Eye-Popping Pickle Dish Quilt



A customer sent me photos of this lovely, lovely Pickle Dish quilt, curious about how to deal with the differential fading of the navy fabric.


My recommendation to her is to appreciate that this is a really spectacular quilt, and love it as is.  There's not much point in patching over the faded fabrics.  New fabrics won't match any better, and will probably actually look worse, since the original fabrics were dyed with a totally different dye chemistry and have aged for well over 100 years.  Besides, patching would cover up the absolutely gorgeous original stitchery.

I have heard a fun way of saying this, which is - Don't we still love our Grannies even though they have wrinkles and age spots?  It's the same kind of thing!

This quilter knew her stuff, for sure.  Pickle Dish is not a common pattern.  It is something best tackled by a very experienced quilter.  Every piece fits perfectly.  All those tiny triangles have their sharp little tips, none cut-off by seams that didn't quite fit.

And the quilting!  Dense and oh-so tiny!

And here, in the white areas, a wonderful circles filler pattern.  It adds so much to the quilt, with its pieced interlocking circles.

Looking at the back of the quilt highlights just how spectacular the quilting is.
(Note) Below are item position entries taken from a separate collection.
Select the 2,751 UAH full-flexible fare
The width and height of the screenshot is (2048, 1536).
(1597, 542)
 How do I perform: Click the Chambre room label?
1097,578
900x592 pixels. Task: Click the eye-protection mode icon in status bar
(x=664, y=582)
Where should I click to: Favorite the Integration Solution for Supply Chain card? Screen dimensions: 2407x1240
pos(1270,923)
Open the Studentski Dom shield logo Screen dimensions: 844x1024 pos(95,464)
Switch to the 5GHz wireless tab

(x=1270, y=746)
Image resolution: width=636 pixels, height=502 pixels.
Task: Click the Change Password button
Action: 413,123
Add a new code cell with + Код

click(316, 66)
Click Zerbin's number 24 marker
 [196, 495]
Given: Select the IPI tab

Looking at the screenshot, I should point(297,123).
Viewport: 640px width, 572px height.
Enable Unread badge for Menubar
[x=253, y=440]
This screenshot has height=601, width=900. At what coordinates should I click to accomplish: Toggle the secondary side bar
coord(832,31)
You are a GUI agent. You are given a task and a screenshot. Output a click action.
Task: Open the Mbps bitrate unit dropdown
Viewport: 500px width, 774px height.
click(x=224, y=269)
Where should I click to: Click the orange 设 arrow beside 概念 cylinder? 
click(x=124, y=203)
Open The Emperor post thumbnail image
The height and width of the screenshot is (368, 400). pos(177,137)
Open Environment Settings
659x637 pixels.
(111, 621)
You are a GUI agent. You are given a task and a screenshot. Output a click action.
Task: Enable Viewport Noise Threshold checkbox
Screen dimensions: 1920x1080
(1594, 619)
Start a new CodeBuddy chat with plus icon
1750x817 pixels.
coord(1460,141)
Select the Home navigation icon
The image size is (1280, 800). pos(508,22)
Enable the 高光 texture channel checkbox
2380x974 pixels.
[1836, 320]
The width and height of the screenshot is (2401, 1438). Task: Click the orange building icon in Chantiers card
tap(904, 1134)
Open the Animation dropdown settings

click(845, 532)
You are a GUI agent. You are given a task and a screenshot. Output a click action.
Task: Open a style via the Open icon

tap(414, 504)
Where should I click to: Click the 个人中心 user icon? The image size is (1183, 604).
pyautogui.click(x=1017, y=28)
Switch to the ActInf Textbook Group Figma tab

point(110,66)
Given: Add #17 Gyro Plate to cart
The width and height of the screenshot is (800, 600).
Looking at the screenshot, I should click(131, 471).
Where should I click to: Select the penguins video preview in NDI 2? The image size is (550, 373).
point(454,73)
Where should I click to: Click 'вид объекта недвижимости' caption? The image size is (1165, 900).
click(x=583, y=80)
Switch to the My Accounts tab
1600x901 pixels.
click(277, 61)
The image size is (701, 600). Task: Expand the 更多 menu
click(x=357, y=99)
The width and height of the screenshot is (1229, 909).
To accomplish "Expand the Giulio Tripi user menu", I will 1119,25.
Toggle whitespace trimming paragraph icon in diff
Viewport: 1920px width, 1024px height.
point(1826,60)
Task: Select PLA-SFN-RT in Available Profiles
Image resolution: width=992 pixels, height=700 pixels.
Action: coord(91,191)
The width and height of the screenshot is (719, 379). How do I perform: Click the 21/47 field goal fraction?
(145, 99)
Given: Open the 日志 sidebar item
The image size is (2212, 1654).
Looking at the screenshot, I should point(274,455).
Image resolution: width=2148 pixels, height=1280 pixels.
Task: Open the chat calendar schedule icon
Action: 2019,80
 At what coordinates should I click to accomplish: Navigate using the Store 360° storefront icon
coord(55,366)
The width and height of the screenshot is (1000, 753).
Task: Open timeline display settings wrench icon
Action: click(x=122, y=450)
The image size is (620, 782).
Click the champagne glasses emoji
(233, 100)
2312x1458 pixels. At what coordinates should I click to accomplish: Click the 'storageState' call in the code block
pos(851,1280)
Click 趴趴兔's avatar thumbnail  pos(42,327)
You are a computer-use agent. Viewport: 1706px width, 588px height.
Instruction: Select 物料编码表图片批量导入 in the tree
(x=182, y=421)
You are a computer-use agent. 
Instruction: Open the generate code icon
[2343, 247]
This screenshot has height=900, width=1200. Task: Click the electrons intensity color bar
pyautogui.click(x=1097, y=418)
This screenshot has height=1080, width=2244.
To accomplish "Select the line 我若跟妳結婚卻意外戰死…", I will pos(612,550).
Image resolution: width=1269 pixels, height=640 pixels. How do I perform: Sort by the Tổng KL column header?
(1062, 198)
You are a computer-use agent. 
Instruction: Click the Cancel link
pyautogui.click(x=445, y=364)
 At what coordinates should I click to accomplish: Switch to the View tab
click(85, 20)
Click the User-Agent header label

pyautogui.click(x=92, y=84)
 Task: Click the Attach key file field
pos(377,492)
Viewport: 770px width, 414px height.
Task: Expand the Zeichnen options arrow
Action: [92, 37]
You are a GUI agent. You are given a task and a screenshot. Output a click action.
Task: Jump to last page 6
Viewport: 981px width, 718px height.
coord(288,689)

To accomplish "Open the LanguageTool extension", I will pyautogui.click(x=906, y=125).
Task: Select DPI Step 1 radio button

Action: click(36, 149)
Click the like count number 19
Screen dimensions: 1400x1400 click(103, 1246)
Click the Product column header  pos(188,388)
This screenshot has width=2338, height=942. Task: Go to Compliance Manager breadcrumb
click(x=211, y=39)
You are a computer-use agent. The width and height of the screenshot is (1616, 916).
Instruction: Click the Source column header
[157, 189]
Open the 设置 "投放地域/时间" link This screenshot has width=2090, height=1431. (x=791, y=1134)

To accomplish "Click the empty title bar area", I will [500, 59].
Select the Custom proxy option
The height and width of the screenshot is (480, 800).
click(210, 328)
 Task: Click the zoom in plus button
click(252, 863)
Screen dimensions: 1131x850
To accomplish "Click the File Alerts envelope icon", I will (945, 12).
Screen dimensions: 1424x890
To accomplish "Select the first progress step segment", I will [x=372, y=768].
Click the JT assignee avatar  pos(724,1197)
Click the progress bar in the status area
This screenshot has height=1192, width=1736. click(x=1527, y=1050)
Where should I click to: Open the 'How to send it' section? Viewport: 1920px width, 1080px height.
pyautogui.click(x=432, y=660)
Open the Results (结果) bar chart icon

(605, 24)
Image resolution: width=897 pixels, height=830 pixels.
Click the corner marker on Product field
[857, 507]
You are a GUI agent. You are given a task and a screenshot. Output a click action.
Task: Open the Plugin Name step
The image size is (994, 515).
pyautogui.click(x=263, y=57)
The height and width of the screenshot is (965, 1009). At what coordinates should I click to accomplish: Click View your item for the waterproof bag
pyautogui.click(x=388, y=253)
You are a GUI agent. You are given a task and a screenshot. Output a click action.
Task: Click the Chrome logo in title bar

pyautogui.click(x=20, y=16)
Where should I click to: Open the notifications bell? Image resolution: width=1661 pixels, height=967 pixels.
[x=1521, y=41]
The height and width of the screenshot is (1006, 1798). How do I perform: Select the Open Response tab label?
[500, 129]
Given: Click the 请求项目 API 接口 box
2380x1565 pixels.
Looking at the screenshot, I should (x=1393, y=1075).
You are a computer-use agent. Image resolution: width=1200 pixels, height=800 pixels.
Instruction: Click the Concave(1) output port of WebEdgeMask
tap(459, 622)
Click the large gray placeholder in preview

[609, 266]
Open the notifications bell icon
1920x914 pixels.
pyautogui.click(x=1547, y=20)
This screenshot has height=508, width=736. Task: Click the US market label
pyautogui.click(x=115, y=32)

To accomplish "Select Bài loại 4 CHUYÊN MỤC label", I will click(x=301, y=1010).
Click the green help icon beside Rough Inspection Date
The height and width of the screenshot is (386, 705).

Looking at the quilt from this angle gives it a great optical effect.

This is a family quilt, made in Tennessee.  The maker's name was Ollie Mae.  Ollie Mae lived in Rockwood, TN between 1890 and the 1960s.  She was the owner's great-grandmother's companion.  She likely was a member of her great-grandfather's church where he was the preacher.  Congratulations, Ollie Mae, on your mistresspiece quilt!

A big thank you to the current owner for letting me share her stunning quilt and for taking more photos for this post.